Release Date: July 16, 1999
Starring: Bill Pullman, Bridget Fonda, Oliver Platt, Brendan Gleeson, Betty White
Directed by: Steve Miner
Distributed by: 20th Century Fox Films Corp.
MPAA Rating: R (violent creature attacks and related gore, language)
About ten or fifteen minutes into Lake Placid, a man swims up to a beaver's nest, underwater, in search of God-knows-what. The audience, having seen the trailers, knows that there's a giant man-eating lizard in the water; but of course, to set the tone for the movie, somebody has to get eaten, and this guy is it. Anyway -- he swims up to the beaver's nest, and all of the sudden a beaver comes swimming out. The audience jumps, and is truly frightened.
That's the first and last time it happens.
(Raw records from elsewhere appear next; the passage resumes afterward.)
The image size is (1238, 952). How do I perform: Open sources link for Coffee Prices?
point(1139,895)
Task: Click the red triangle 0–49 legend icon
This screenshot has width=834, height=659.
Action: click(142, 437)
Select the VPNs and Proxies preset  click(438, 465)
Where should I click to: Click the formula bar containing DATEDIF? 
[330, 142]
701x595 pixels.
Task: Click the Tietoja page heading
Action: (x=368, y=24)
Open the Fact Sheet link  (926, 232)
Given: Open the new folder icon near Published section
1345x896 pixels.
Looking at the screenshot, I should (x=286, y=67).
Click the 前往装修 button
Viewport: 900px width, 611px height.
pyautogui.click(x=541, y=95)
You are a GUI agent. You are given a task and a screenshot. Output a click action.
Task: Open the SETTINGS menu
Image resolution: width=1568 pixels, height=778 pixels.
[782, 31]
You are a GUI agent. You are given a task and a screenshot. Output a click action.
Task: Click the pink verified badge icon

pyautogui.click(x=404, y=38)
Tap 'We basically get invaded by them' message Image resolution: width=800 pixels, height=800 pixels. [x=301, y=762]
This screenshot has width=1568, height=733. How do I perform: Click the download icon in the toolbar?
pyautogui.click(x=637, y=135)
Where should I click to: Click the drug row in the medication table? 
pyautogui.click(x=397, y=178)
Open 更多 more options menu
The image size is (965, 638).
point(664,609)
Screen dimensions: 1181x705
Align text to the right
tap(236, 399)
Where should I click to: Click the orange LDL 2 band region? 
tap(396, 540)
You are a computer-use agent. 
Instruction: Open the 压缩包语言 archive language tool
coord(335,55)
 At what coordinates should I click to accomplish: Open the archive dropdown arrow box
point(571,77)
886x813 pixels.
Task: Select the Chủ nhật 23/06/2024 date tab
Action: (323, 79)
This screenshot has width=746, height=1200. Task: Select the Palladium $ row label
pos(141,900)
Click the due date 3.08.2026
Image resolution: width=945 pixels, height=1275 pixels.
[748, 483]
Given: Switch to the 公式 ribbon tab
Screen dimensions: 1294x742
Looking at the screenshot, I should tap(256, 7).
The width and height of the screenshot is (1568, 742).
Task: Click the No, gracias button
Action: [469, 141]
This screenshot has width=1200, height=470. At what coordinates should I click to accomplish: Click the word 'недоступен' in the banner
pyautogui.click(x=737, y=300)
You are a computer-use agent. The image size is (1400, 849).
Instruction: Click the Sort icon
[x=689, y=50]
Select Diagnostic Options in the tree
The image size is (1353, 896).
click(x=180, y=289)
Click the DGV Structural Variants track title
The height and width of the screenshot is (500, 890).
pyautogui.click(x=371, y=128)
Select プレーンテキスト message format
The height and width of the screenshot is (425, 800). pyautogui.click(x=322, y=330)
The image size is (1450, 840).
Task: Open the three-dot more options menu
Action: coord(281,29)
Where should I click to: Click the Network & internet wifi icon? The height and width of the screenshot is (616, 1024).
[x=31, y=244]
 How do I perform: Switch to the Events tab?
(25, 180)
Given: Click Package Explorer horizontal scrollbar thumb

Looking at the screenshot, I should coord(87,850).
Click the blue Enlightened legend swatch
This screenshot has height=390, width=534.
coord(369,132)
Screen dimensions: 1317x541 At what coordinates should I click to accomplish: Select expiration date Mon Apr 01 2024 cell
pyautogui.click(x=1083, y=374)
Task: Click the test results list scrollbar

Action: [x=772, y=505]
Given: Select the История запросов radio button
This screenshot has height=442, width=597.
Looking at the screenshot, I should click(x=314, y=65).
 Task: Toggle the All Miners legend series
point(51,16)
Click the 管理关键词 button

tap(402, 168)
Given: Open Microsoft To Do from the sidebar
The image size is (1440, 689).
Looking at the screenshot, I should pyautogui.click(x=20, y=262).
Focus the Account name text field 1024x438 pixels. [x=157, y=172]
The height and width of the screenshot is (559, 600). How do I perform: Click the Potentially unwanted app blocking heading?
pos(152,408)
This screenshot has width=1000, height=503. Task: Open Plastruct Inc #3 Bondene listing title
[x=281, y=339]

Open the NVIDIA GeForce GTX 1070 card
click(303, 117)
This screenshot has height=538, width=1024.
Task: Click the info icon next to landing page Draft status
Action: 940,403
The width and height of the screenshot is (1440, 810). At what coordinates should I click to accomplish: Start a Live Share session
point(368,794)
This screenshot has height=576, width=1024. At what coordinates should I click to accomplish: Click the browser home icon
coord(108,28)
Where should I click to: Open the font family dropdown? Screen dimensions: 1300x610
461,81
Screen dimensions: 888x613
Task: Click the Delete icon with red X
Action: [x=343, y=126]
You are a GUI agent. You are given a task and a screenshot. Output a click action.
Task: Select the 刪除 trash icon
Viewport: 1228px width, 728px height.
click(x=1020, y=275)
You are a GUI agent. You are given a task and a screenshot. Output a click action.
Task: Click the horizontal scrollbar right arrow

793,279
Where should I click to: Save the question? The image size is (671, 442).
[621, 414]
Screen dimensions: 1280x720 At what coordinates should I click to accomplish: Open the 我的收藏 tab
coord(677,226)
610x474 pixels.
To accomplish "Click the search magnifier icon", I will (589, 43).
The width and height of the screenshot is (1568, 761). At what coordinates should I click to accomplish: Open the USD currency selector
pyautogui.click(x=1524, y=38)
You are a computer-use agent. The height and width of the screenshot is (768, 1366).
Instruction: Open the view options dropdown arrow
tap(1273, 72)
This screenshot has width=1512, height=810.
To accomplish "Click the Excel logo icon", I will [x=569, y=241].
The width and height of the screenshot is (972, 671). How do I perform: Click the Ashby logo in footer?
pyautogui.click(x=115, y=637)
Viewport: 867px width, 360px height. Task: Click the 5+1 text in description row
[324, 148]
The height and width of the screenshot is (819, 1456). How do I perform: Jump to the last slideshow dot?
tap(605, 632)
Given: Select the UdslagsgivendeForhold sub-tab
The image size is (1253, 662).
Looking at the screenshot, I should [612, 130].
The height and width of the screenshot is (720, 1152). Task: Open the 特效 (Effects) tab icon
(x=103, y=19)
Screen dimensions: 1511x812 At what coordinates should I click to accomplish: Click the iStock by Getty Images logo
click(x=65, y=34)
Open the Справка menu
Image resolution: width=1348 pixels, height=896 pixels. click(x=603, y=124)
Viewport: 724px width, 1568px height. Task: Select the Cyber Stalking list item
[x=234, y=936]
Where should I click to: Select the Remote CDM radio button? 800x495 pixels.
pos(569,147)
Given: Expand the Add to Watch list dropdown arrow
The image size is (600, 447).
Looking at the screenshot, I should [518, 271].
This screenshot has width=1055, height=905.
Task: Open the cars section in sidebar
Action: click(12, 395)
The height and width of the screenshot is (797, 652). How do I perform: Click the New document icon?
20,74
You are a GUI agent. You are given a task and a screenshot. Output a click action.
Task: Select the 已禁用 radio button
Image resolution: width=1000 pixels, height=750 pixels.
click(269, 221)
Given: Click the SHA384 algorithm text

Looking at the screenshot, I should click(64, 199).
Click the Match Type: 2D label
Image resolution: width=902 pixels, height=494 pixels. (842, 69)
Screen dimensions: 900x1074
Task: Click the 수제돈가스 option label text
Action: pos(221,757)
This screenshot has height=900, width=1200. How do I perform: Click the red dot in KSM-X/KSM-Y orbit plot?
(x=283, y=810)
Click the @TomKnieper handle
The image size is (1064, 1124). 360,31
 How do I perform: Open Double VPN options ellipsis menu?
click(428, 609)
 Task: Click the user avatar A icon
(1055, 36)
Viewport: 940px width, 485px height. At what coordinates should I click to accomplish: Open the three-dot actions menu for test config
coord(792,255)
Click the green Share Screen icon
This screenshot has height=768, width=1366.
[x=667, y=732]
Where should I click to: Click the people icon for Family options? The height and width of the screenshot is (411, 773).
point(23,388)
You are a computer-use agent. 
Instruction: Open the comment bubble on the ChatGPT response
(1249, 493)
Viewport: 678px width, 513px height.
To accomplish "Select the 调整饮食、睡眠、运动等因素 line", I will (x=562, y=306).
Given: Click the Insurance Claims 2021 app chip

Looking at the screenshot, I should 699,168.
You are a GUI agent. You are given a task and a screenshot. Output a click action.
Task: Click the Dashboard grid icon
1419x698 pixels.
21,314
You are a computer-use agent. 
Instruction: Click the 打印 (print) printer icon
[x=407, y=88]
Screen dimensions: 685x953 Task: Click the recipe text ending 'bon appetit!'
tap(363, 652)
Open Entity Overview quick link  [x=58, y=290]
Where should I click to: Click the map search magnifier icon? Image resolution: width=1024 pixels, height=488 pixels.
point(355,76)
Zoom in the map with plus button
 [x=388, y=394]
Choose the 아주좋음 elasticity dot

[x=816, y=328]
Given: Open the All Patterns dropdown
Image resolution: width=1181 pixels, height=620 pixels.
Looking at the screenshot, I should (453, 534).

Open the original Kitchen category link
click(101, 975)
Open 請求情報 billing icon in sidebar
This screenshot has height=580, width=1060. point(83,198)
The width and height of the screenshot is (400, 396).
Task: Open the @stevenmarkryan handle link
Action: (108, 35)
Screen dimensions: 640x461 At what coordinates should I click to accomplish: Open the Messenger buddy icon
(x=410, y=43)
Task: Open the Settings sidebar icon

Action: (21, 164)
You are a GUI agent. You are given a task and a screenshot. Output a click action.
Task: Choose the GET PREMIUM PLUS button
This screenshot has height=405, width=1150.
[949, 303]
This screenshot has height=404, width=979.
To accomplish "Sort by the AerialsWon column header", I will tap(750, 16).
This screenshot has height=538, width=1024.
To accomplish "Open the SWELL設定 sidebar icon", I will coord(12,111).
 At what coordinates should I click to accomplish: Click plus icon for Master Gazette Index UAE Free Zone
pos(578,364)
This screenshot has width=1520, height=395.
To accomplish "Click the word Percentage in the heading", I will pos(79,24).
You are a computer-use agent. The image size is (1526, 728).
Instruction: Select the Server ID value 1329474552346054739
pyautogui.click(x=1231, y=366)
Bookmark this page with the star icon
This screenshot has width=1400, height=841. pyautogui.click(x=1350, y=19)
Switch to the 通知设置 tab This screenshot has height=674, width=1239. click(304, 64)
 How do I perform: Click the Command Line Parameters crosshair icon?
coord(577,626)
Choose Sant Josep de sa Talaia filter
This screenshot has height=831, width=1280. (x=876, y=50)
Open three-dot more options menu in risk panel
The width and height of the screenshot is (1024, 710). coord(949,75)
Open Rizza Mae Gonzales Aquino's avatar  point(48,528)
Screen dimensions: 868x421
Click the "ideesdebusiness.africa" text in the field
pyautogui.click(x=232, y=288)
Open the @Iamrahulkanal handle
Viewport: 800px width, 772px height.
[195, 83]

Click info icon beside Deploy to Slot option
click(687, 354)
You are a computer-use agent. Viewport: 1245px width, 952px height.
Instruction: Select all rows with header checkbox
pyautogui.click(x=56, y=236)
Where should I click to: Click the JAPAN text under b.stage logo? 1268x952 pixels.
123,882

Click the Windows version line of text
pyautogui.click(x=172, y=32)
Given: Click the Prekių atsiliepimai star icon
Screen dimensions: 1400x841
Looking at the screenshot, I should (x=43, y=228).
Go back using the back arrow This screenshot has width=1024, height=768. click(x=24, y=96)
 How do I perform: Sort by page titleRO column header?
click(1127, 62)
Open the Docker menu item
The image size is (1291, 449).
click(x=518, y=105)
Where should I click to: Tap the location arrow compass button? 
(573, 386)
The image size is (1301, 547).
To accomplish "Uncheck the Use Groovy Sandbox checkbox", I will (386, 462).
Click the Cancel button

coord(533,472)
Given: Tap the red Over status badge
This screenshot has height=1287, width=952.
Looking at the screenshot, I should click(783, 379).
From then on, Lake Placid is an 85-minute excuse to blow up a crocodile, because everything that leads up to the foregone conclusion of an ending is just the simple process of stacking dominoes in a row before tipping the first one.
As soon as the croc makes his ominous appearance in scene one, we're introduced to fish and game warden Jack Wells (Bill Pullman). He's on Maine's Black Lake to investigate the disappearances, dismemberments, and disagreements between a sorry cast of principal characters. Also on hand is museum girl Kelly Scott (Bridget Fonda), present because a seemingly ancient but unfossilized tooth was recovered from a victim; local sheriff Hank Keough (Brendan Gleeson), present because he has no place else to be; and international croc wrestler Hector Cyr (Oliver Platt), present for obvious reasons. Together the group tracks the monster, intent on destroying or capturing it, all the while risking their necks in the name of scientific discovery.
In the middle of all this, Jack and Kelly decide to start a small but painfully torrid romance, one that's both out of place and out of luck. There's no romantic chemistry between Pullman and Fonda, and although it doesn't really happen until the movie's over, it still has the smell of a gratuitous plot device, thrown in as a genre trademark.
Other genre trademarks include the typically expensive but rather unimpressive crocodile, a special effect that, from head to toe, doesn't really live up to the audience's expectations. It receives fairly little screen time, and it's so built up by director Steve Miner that when it actually appears it's impossible for it to live up to the hype.
But it's quite possible that nine-tenths of the budget for Lake Placid was spent on the croc, because everything else, from the cast to the photography to the score, has the look and feel of a B-movie. In that sense, it's good that the movie runs less than an hour and a half in length, because even as a tongue-in-cheek product it's not good enough to sustain itself for longer than ninety minutes. Miner, director of the most recent Halloween sequel, doesn't really have any solid plan for the film, either, and it's most obvious. Every trick in the creature-eats-people subgenre is lined up in a row, and when the end of list arrives, it's time to roll the credits.
With few surprises and no true point of being, Lake Placid is just a sorry waste of summer movie dollars. Hardly worth seeing.